Para Lezcano, “há uma completa falta de objetividade na investigação”, que “somente buscou imputar, acusar e conseguir a imposição de drásticas e desmedidas penas aos camponeses que assinalava como supostos autores”.

Condenando a versão do Ministério Público, o ex-ministro aponta sua completa inconsistência. Pela acusação, observa, “um grupo de camponeses constitui com antecedência uma organização criminosa (primeiro fato punível), com vistas a invadir uma propriedade privada (segundo fato punível) e, posteriormente, prepara uma cilada ou emboscada na que premedita a morte dos agentes da Polícia Nacional que pretendia desalojar o grupo invasor (terceiro fato punível)”.

Os fatos vão na contramão dos alegados pela “Justiça”, pois os camponeses que reclamavam as terras cedidas para a reforma agrária tinham se organizado por sugestão do Indert (Instituto Nacional de Desenvolvimento Rural e da Terra), reconhecida desde 2004. Não houve nenhuma invasão de imóvel alheio, já que a empresa Campos Morumbí, de propriedade de Blas Riquelme, íntimo do sanguinário Stroessner, jamais teve reconhecido seu direito sobre ela.
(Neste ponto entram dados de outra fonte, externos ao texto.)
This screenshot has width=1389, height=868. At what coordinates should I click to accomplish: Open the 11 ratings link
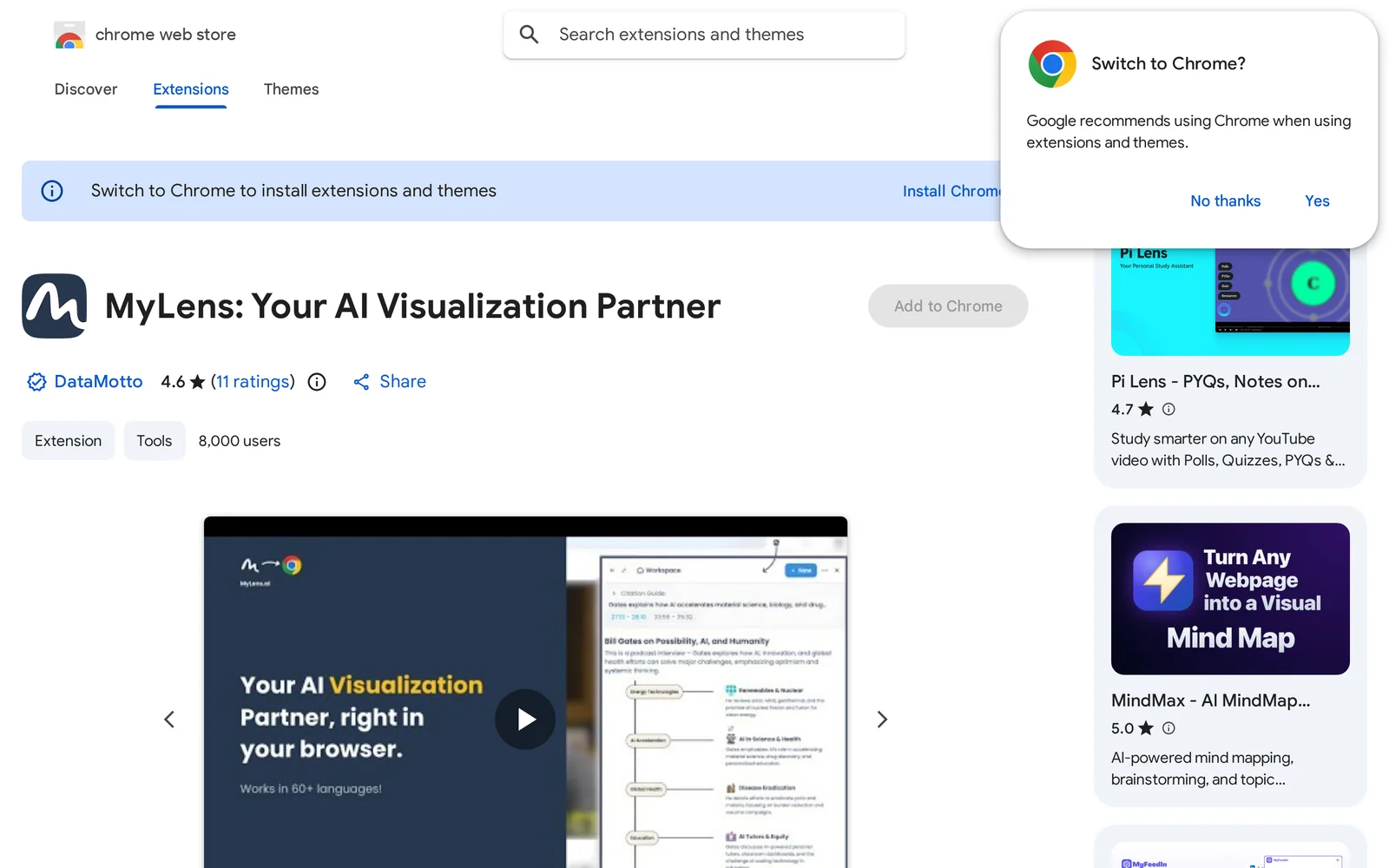(253, 382)
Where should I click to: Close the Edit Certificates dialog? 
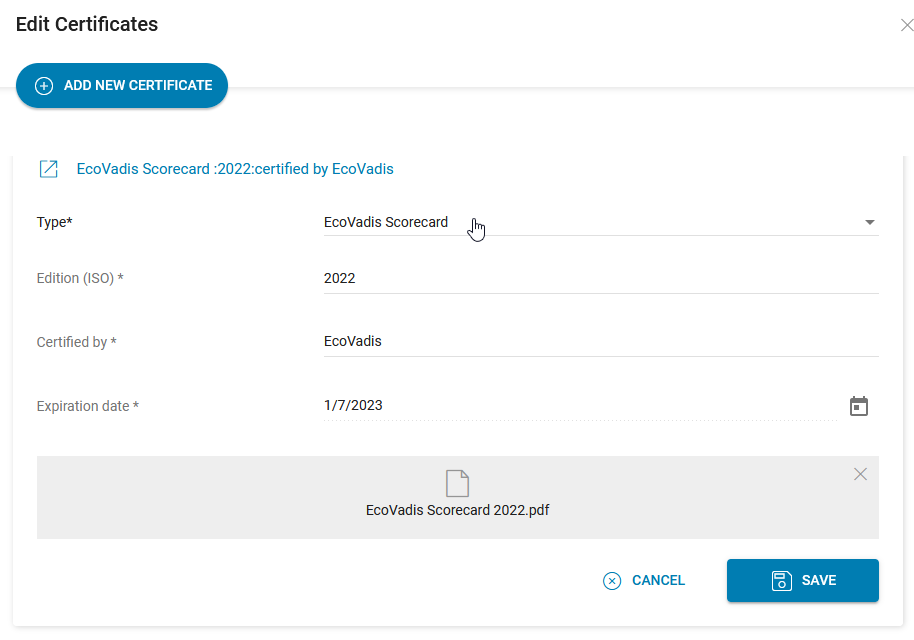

O “homicídio doloso em grau de tentativa” também carece de qualquer sentido, uma vez que como 60 camponeses, metade deles mulheres, crianças e idosos, poderia ter “emboscado” a 324 policiais fortemente armados, inclusive com helicóptero? Não é à toa que sumiram inúmeras provas como projéteis das armas de grosso calibre, exames de raios-X, a filmagem e até o piloto do helicóptero que morreu “acidentado” antes de depor.

“Mais do que nunca é imprescindível a solidariedade internacional. Diante dos que querem nos calar, é hora de nos somarmos e levantar a voz para garantir terra, Justiça e liberdade”, concluiu Guilhermina Kanonnikoff, encerrando a visita da delegação aos presos políticos.